▶ _What the task requires_
All of the lines below should be printed again exactly as they are.

Records supplied below:

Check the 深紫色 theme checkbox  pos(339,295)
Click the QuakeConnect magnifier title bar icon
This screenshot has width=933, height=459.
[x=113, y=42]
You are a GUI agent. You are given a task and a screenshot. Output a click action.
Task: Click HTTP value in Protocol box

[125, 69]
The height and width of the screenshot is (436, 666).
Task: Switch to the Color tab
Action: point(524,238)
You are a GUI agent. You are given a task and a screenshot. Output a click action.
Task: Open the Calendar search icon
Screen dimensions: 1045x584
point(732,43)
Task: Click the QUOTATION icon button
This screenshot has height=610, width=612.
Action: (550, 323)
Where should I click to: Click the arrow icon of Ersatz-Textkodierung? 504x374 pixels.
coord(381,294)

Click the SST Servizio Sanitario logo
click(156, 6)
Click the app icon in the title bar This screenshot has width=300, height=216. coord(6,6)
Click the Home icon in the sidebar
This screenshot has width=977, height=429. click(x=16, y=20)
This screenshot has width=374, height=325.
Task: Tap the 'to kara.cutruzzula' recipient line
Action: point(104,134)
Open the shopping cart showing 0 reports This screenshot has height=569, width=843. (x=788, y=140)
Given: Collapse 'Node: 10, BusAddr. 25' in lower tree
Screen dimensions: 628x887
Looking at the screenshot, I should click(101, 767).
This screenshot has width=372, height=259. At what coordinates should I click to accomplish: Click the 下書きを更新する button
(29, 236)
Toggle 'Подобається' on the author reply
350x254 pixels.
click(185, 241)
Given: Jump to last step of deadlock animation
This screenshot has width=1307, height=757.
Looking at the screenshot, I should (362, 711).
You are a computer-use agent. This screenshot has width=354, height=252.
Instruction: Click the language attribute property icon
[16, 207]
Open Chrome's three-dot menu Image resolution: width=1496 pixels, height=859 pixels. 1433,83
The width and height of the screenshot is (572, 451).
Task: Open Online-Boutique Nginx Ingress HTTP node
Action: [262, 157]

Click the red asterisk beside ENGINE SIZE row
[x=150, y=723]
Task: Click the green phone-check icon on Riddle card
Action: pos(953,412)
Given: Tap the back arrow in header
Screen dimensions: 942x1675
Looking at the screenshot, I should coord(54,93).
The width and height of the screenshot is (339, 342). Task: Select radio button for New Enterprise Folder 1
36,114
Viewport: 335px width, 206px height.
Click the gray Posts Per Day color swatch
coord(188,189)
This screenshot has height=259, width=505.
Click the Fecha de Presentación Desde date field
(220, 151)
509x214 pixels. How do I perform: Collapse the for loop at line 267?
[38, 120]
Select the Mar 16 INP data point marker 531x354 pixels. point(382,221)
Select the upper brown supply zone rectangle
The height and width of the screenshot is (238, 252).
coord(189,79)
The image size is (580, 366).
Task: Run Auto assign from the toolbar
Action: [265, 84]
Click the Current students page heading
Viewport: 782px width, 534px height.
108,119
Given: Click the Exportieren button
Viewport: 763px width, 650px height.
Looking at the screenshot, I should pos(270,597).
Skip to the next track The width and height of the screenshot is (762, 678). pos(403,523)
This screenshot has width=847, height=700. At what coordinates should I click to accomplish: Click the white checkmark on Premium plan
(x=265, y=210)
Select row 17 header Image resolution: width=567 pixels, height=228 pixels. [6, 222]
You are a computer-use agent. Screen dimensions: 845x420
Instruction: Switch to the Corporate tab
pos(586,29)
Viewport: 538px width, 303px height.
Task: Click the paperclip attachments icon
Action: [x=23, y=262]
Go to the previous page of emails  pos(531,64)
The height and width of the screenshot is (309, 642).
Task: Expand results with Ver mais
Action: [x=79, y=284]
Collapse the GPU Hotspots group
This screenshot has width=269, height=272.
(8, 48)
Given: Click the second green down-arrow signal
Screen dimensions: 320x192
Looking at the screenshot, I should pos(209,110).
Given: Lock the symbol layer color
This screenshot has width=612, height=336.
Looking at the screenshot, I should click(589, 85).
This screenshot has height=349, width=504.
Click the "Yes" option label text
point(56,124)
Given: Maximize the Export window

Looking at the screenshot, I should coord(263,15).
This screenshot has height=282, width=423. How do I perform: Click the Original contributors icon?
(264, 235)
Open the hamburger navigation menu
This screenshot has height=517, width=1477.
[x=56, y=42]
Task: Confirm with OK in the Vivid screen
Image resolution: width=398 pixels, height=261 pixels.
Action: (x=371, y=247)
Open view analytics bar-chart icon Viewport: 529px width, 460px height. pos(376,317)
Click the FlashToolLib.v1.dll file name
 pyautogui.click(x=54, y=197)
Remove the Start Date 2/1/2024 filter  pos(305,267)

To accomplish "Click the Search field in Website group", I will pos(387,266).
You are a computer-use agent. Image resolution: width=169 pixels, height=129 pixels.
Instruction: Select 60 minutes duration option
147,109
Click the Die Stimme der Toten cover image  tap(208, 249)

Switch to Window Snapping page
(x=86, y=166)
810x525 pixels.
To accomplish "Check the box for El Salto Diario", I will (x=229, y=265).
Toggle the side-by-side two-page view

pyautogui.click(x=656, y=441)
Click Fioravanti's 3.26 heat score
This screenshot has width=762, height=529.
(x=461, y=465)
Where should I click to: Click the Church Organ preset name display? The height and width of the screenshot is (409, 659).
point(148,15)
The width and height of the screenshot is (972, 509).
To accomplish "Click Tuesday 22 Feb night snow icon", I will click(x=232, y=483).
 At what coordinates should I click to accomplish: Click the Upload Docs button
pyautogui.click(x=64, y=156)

End of Records supplied.

▶ _Response to this task_
Check the 深紫色 theme checkbox  pos(339,295)
Click the QuakeConnect magnifier title bar icon
This screenshot has width=933, height=459.
[x=113, y=42]
You are a GUI agent. You are given a task and a screenshot. Output a click action.
Task: Click HTTP value in Protocol box

[125, 69]
The height and width of the screenshot is (436, 666).
Task: Switch to the Color tab
Action: point(524,238)
You are a GUI agent. You are given a task and a screenshot. Output a click action.
Task: Open the Calendar search icon
Screen dimensions: 1045x584
point(732,43)
Task: Click the QUOTATION icon button
This screenshot has height=610, width=612.
Action: (550, 323)
Where should I click to: Click the arrow icon of Ersatz-Textkodierung? 504x374 pixels.
coord(381,294)

Click the SST Servizio Sanitario logo
click(156, 6)
Click the app icon in the title bar This screenshot has width=300, height=216. coord(6,6)
Click the Home icon in the sidebar
This screenshot has width=977, height=429. click(x=16, y=20)
This screenshot has width=374, height=325.
Task: Tap the 'to kara.cutruzzula' recipient line
Action: point(104,134)
Open the shopping cart showing 0 reports This screenshot has height=569, width=843. (x=788, y=140)
Given: Collapse 'Node: 10, BusAddr. 25' in lower tree
Screen dimensions: 628x887
Looking at the screenshot, I should click(101, 767).
This screenshot has width=372, height=259. At what coordinates should I click to accomplish: Click the 下書きを更新する button
(29, 236)
Toggle 'Подобається' on the author reply
350x254 pixels.
click(185, 241)
Given: Jump to last step of deadlock animation
This screenshot has width=1307, height=757.
Looking at the screenshot, I should (362, 711).
You are a computer-use agent. This screenshot has width=354, height=252.
Instruction: Click the language attribute property icon
[16, 207]
Open Chrome's three-dot menu Image resolution: width=1496 pixels, height=859 pixels. 1433,83
The width and height of the screenshot is (572, 451).
Task: Open Online-Boutique Nginx Ingress HTTP node
Action: [262, 157]

Click the red asterisk beside ENGINE SIZE row
[x=150, y=723]
Task: Click the green phone-check icon on Riddle card
Action: pos(953,412)
Given: Tap the back arrow in header
Screen dimensions: 942x1675
Looking at the screenshot, I should coord(54,93).
The width and height of the screenshot is (339, 342). Task: Select radio button for New Enterprise Folder 1
36,114
Viewport: 335px width, 206px height.
Click the gray Posts Per Day color swatch
coord(188,189)
This screenshot has height=259, width=505.
Click the Fecha de Presentación Desde date field
(220, 151)
509x214 pixels. How do I perform: Collapse the for loop at line 267?
[38, 120]
Select the Mar 16 INP data point marker 531x354 pixels. point(382,221)
Select the upper brown supply zone rectangle
The height and width of the screenshot is (238, 252).
coord(189,79)
The image size is (580, 366).
Task: Run Auto assign from the toolbar
Action: [265, 84]
Click the Current students page heading
Viewport: 782px width, 534px height.
108,119
Given: Click the Exportieren button
Viewport: 763px width, 650px height.
Looking at the screenshot, I should pos(270,597).
Skip to the next track The width and height of the screenshot is (762, 678). pos(403,523)
This screenshot has width=847, height=700. At what coordinates should I click to accomplish: Click the white checkmark on Premium plan
(x=265, y=210)
Select row 17 header Image resolution: width=567 pixels, height=228 pixels. [6, 222]
You are a computer-use agent. Screen dimensions: 845x420
Instruction: Switch to the Corporate tab
pos(586,29)
Viewport: 538px width, 303px height.
Task: Click the paperclip attachments icon
Action: [x=23, y=262]
Go to the previous page of emails  pos(531,64)
The height and width of the screenshot is (309, 642).
Task: Expand results with Ver mais
Action: [x=79, y=284]
Collapse the GPU Hotspots group
This screenshot has width=269, height=272.
(8, 48)
Given: Click the second green down-arrow signal
Screen dimensions: 320x192
Looking at the screenshot, I should pos(209,110).
Given: Lock the symbol layer color
This screenshot has width=612, height=336.
Looking at the screenshot, I should click(589, 85).
This screenshot has height=349, width=504.
Click the "Yes" option label text
point(56,124)
Given: Maximize the Export window

Looking at the screenshot, I should coord(263,15).
This screenshot has height=282, width=423. How do I perform: Click the Original contributors icon?
(264, 235)
Open the hamburger navigation menu
This screenshot has height=517, width=1477.
[x=56, y=42]
Task: Confirm with OK in the Vivid screen
Image resolution: width=398 pixels, height=261 pixels.
Action: (x=371, y=247)
Open view analytics bar-chart icon Viewport: 529px width, 460px height. pos(376,317)
Click the FlashToolLib.v1.dll file name
 pyautogui.click(x=54, y=197)
Remove the Start Date 2/1/2024 filter  pos(305,267)

To accomplish "Click the Search field in Website group", I will pos(387,266).
You are a computer-use agent. Image resolution: width=169 pixels, height=129 pixels.
Instruction: Select 60 minutes duration option
147,109
Click the Die Stimme der Toten cover image  tap(208, 249)

Switch to Window Snapping page
(x=86, y=166)
810x525 pixels.
To accomplish "Check the box for El Salto Diario", I will (x=229, y=265).
Toggle the side-by-side two-page view

pyautogui.click(x=656, y=441)
Click Fioravanti's 3.26 heat score
This screenshot has width=762, height=529.
(x=461, y=465)
Where should I click to: Click the Church Organ preset name display? The height and width of the screenshot is (409, 659).
point(148,15)
The width and height of the screenshot is (972, 509).
To accomplish "Click Tuesday 22 Feb night snow icon", I will click(x=232, y=483).
 At what coordinates should I click to accomplish: Click the Upload Docs button
pyautogui.click(x=64, y=156)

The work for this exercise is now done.